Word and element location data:
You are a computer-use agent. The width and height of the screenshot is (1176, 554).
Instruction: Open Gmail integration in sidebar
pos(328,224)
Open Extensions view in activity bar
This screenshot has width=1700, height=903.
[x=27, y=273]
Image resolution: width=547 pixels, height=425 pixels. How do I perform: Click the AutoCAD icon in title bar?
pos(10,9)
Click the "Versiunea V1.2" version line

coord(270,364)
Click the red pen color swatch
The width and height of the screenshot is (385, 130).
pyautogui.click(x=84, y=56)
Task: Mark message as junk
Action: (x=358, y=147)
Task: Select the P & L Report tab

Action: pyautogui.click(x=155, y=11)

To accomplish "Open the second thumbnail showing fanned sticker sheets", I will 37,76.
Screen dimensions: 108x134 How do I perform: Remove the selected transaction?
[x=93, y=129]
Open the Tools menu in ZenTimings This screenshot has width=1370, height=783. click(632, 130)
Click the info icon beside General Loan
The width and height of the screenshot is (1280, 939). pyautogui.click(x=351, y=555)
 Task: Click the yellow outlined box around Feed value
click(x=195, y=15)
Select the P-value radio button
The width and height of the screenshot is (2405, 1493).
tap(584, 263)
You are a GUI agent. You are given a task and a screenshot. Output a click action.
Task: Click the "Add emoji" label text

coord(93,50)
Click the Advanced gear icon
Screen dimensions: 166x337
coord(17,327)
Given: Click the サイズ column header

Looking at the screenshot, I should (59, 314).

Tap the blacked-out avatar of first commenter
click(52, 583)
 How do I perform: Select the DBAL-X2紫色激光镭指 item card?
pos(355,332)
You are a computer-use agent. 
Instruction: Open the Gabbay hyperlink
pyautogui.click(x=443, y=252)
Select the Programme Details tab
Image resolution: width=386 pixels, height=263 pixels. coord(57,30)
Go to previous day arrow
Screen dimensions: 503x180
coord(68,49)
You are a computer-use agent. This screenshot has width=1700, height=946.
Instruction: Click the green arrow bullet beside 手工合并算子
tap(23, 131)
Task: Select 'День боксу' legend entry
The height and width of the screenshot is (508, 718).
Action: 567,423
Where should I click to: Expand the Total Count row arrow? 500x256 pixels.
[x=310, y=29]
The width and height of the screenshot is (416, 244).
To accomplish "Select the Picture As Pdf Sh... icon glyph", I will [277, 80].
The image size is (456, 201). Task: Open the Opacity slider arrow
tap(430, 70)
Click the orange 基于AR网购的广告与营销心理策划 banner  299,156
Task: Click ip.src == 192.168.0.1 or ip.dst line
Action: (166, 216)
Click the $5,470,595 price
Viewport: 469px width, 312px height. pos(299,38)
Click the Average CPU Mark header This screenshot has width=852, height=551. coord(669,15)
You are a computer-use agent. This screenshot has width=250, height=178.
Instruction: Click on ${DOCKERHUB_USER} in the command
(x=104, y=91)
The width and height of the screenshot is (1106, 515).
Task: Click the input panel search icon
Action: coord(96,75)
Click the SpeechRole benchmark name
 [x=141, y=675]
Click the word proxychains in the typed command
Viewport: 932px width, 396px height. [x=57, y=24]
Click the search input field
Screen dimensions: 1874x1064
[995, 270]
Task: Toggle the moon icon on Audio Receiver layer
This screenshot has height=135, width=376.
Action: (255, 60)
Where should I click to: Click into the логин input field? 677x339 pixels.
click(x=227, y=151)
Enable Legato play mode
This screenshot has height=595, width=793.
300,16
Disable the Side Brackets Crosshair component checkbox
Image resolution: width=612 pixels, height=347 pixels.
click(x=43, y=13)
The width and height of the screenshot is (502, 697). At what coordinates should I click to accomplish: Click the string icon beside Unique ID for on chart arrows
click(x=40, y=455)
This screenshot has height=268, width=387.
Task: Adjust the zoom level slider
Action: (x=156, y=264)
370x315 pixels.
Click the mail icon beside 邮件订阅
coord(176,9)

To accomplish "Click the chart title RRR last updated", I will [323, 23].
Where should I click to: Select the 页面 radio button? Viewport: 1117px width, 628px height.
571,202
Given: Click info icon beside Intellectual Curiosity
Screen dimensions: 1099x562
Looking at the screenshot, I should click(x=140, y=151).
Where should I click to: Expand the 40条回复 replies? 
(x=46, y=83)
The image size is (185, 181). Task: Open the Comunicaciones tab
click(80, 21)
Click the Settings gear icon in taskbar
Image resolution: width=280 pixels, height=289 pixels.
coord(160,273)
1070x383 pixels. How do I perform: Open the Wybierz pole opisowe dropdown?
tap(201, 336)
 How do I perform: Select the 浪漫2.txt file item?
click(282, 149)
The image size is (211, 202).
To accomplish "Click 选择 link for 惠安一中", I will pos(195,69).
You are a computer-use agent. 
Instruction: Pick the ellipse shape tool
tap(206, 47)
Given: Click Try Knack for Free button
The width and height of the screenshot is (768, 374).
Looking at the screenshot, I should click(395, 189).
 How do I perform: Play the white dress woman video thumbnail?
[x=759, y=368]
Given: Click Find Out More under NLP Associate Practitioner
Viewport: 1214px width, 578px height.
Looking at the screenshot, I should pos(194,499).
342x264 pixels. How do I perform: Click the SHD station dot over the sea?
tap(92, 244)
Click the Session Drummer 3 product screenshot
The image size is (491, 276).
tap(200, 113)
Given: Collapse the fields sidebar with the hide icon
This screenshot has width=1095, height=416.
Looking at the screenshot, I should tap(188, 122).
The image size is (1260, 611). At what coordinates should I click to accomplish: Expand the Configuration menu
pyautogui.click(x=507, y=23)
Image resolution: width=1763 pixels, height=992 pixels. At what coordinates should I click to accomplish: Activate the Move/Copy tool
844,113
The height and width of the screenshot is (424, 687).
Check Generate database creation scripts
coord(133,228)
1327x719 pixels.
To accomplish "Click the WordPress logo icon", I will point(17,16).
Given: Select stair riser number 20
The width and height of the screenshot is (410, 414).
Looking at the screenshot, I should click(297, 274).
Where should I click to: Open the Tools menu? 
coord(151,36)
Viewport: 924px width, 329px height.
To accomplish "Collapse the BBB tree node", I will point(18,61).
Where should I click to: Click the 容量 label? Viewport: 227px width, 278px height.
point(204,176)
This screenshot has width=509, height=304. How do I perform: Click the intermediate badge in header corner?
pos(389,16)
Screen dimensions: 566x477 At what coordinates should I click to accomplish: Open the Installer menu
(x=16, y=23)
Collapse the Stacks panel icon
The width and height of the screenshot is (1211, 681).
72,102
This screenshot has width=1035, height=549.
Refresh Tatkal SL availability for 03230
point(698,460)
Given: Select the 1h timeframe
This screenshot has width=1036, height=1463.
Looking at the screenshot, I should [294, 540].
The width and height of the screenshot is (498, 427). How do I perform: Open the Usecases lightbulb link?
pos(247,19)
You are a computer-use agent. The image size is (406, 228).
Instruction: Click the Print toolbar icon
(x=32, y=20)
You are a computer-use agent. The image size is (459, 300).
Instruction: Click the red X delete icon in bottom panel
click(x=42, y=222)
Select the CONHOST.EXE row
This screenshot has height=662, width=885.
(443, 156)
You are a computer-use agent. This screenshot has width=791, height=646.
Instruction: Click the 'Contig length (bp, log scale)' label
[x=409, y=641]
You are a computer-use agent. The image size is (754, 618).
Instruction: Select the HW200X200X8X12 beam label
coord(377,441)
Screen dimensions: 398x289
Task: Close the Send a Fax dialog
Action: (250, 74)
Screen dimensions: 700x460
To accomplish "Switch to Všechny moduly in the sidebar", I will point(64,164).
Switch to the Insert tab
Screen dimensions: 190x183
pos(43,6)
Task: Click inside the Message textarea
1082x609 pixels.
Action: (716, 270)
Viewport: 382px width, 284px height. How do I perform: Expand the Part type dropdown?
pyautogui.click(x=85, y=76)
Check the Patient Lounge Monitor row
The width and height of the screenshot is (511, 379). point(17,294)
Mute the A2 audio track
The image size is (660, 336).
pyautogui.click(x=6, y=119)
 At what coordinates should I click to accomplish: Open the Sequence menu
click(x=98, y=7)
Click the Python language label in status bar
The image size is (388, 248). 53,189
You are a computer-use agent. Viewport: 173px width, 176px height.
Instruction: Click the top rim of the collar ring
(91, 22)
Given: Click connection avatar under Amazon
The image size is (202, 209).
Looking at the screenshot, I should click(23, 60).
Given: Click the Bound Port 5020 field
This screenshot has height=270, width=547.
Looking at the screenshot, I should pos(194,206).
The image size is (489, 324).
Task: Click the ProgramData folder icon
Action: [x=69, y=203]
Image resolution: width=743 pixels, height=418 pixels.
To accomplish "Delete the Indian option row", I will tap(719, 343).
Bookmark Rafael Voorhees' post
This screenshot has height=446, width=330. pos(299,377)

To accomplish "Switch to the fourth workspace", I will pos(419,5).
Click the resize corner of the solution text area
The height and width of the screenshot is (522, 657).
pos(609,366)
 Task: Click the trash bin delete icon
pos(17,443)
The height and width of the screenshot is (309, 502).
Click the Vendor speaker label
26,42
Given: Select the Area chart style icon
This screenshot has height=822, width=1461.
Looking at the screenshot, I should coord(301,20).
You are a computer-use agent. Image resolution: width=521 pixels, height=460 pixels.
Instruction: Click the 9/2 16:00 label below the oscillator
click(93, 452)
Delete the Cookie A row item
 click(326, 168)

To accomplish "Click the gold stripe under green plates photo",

#### WHAT YOU HAVE TO DO
Locate each row above that contains the string "point", matching case exactly, and copy those rows in full.

#### SOLUTION
To accomplish "Click the WordPress logo icon", I will point(17,16).
To accomplish "Collapse the BBB tree node", I will point(18,61).
point(204,176)
point(698,460)
To accomplish "Switch to Všechny moduly in the sidebar", I will point(64,164).
The width and height of the screenshot is (511, 379). point(17,294)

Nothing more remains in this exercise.